Washington, May 3: India became the latest target of US President George W. Bush’s talent for verbal indiscretions when he said yesterday that demand for “better nutrition and better food” by Indians was one of the reasons for the looming global food crisis.

Answering a question about the challenge of rising food prices worldwide, Bush said: “Just as an interesting thought for you, there are 350 million people in India who are classified as middle class. That is bigger than America. Their middle class is larger than our entire population. And when you start getting wealth, you start demanding better nutrition and better food. And so demand is high, and that causes the price to go up.”

The latest “Bushism”, however, does not appear to be the result of any original thought by the President unlike his other faux pas which have already filled at least two volumes of books.

In this instance, Bush has merely borrowed the thoughts from his trusted aide, secretary of state Condoleezza Rice.

She said last week that “improvement in the diets of people, for instance, in China and India” was contributing to a food shortage because of rising demand.

But unlike her boss, the secretary of state made out a cogent case in support of her argument, laying out a full picture of the international food crisis.

According to Rice, “we obviously have to look at places where production seems to be declining and declining to the point that people are actually putting export caps on the amount of food”.

She made a case that in countries like India and China, it was not as much a problem of declining production as growing prosperity, which has pushed up demand resulting in “pressures to keep food inside the country”.

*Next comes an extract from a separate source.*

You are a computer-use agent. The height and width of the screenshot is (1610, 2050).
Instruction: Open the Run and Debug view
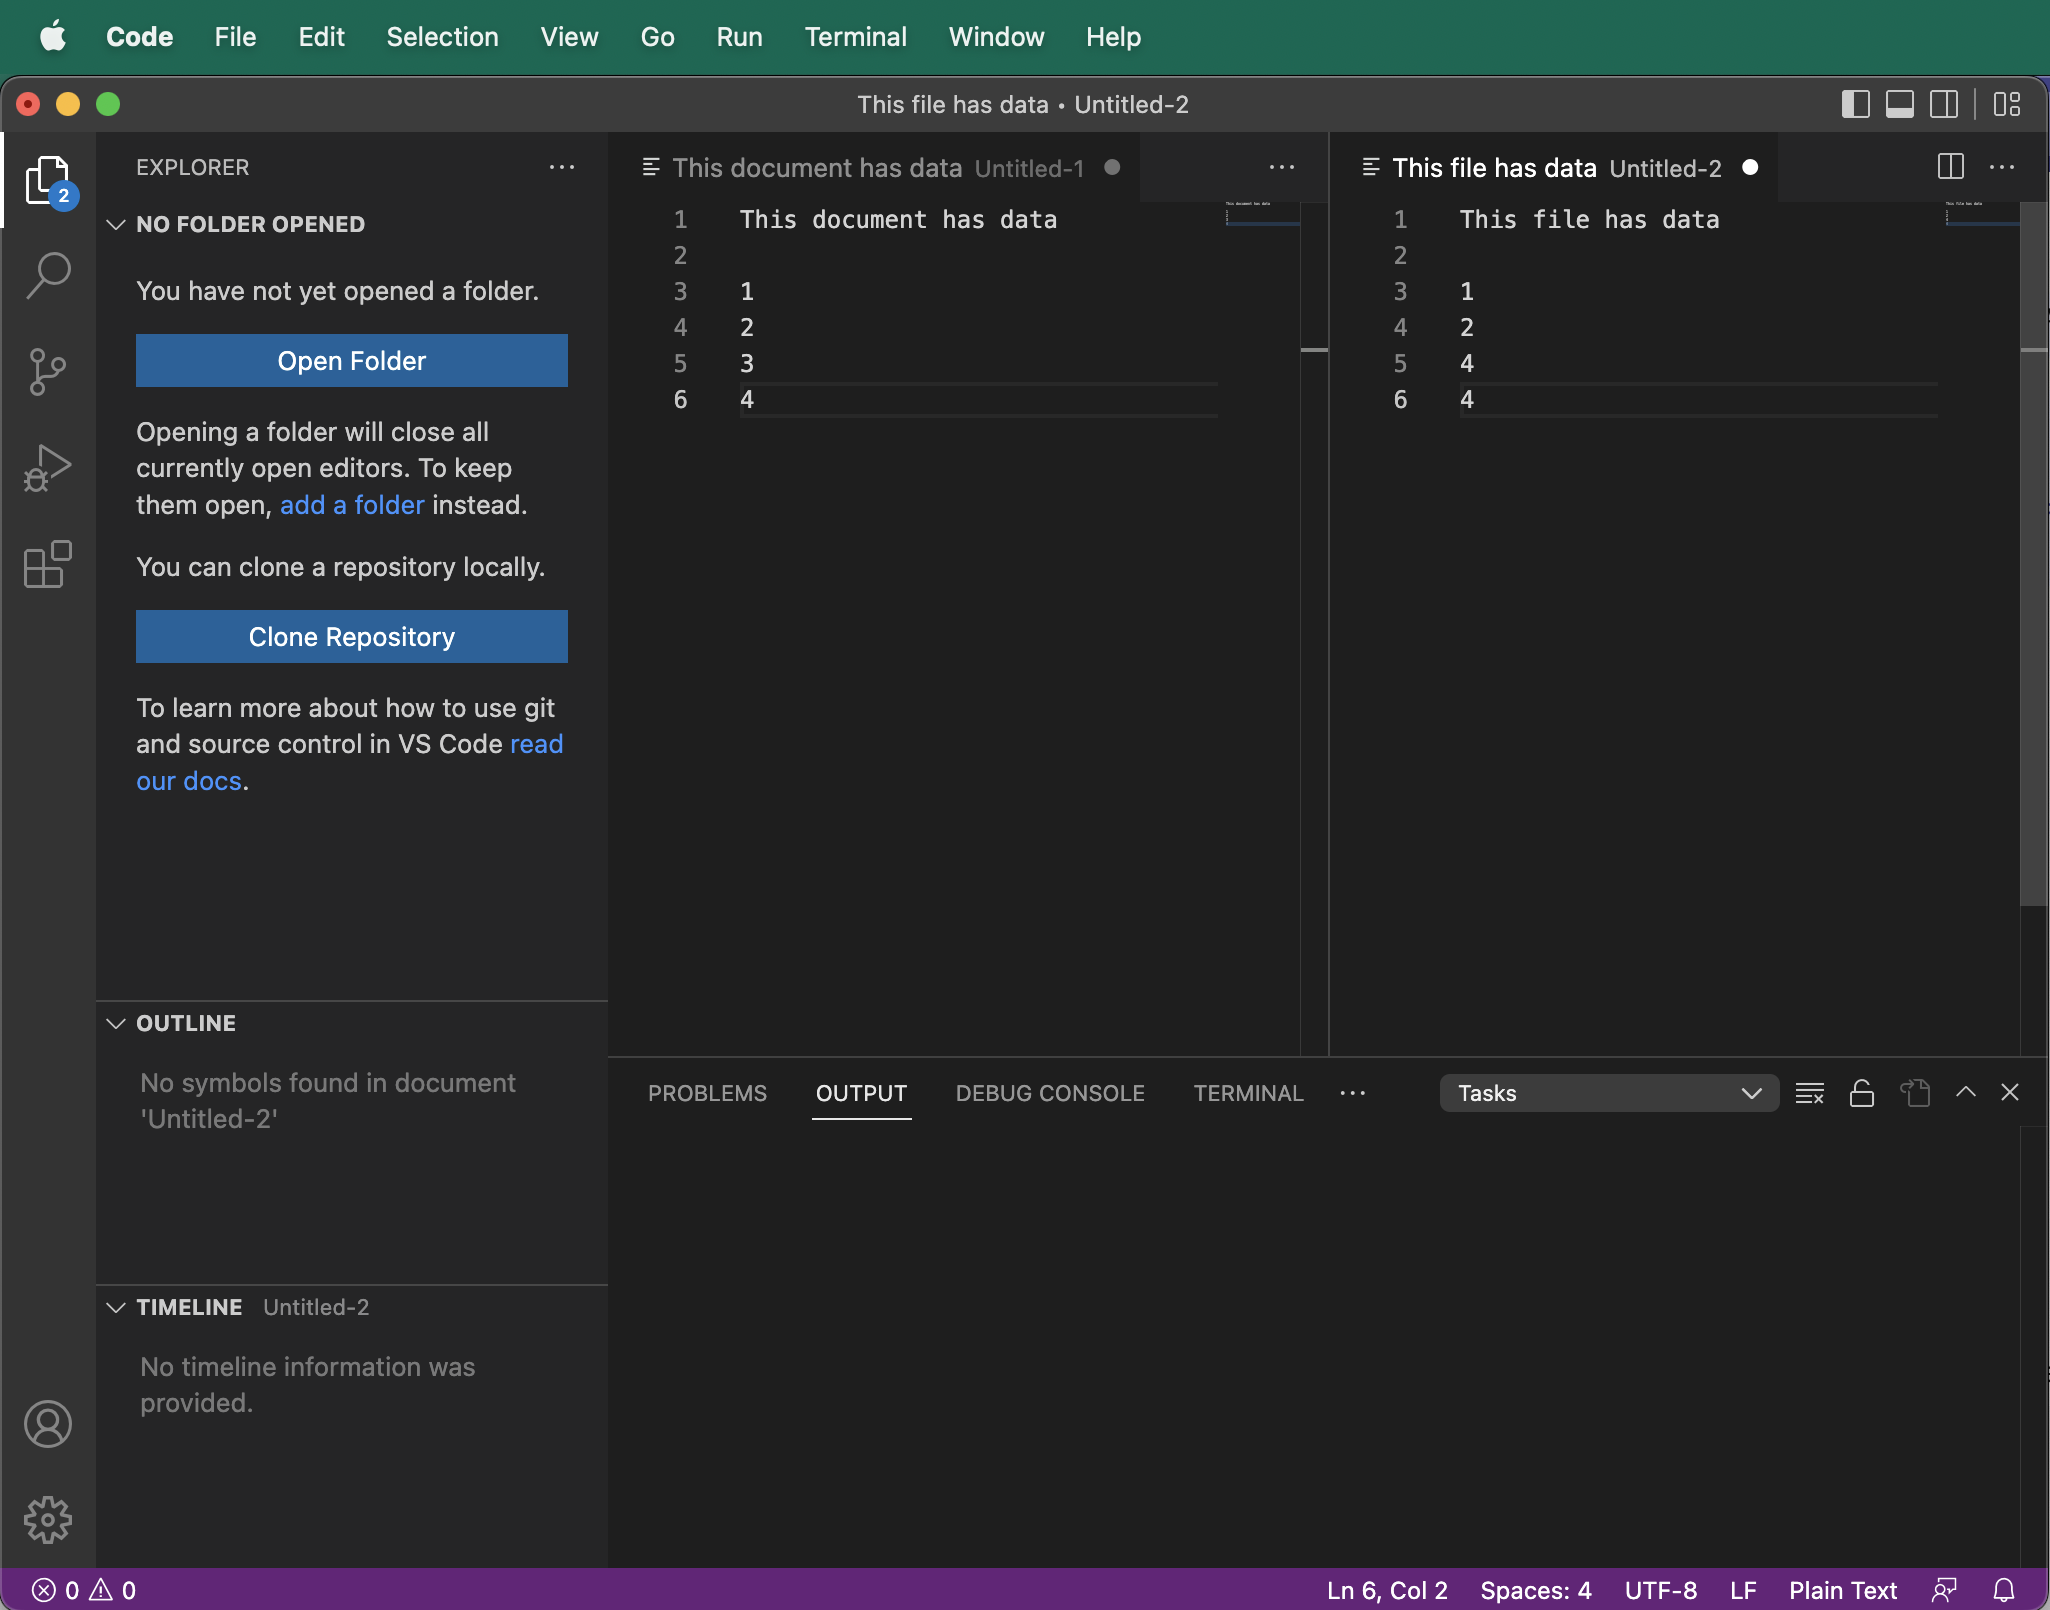48,467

Bush’s tone was almost accusatory, as if Indians had no right to be prosperous and demand better things.

Of course, he did not dwell on the fact that because of the problem of plenty, Americans waste more food every year than could feed the poor of a continent.

Bush, however, was not unhappy with another aspect of India shining. “There turns out to be prosperity in developing world, which is good,” the President said. “It is going to be good for you because you will be selling products into countries — big countries perhaps — and it is hard to sell products into countries that aren’t prosperous. In other words, the more prosperous the world is, the more opportunity there is” for American businesses.

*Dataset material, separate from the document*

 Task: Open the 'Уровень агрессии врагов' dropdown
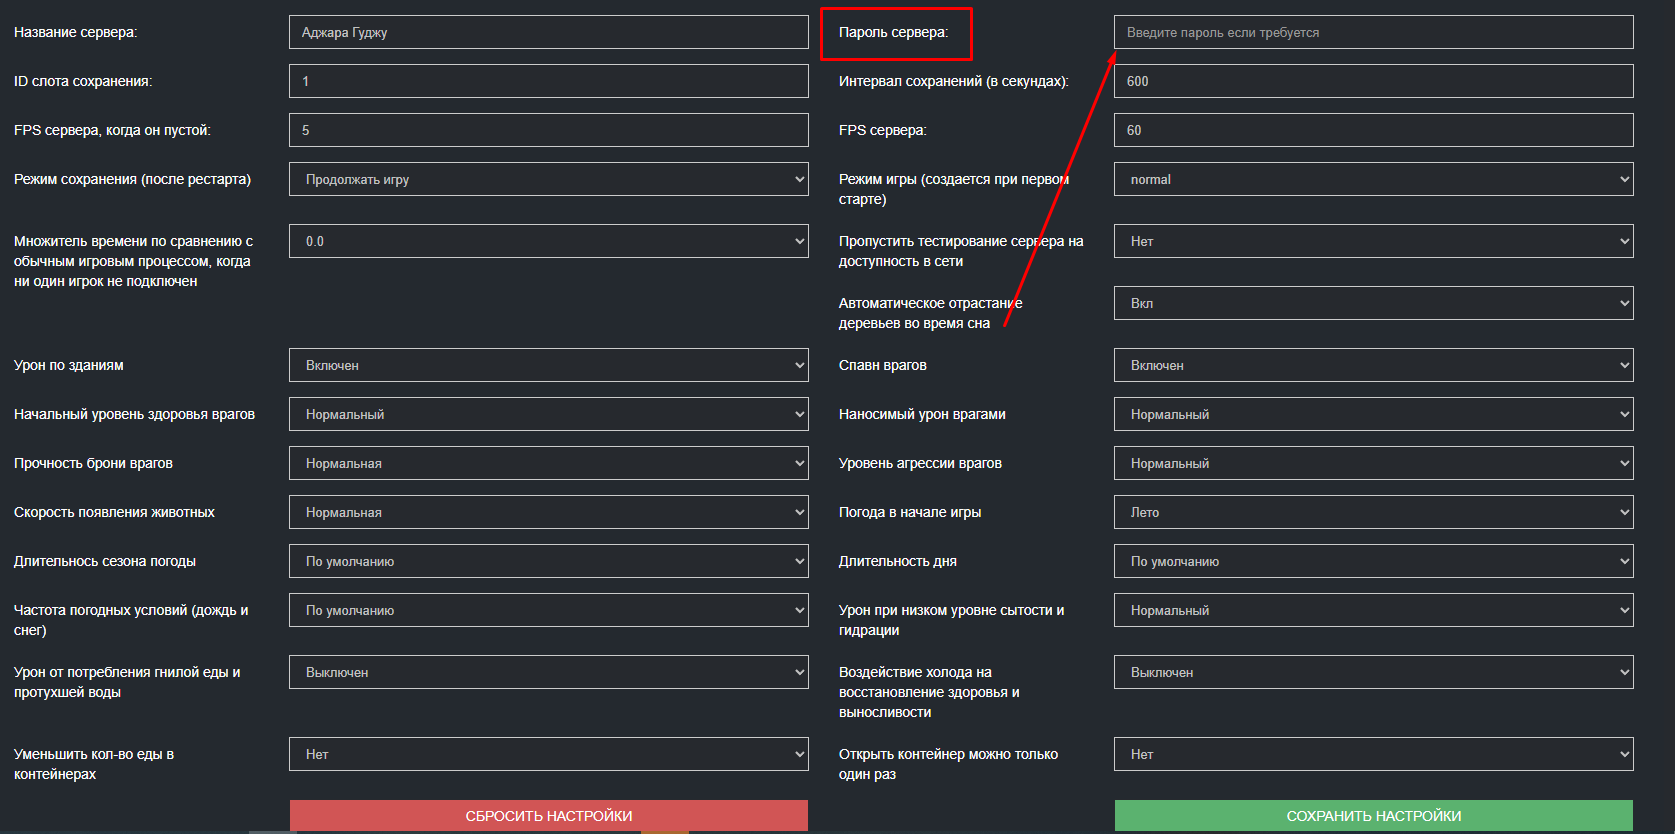coord(1373,463)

The real reason for the latest “Bushism” is, however, not hard to seek. The President’s reputation is that of a simple man, who is transparent and cannot cloak his real feelings in political correctness.

One interpretation here was that yesterday’s references to India were a manifestation of his disappointment that things were not moving ahead with India as Bush had hoped three years ago.

No nuclear deal, no quick orders for 126 multi-role combat aircraft... and on top of it all, as Bush saw it, Manmohan Singh, whom he considered a friend, had spent more than three hours a day earlier with someone Bush despises: Iran’s President Mahmoud Ahmadinejad.

It is also possible that the global food crisis was on his mind because an American, former undersecretary of state for economic affairs, Josette Sheeran, is director of the UN’s World Food Programme.

Knowing Bush, Sheeran framed the global crisis as a “silent tsunami” in terms that would catch Bush’s attention. It prompted a call by him to the US Congress to put up an additional $770 million in urgent food aid.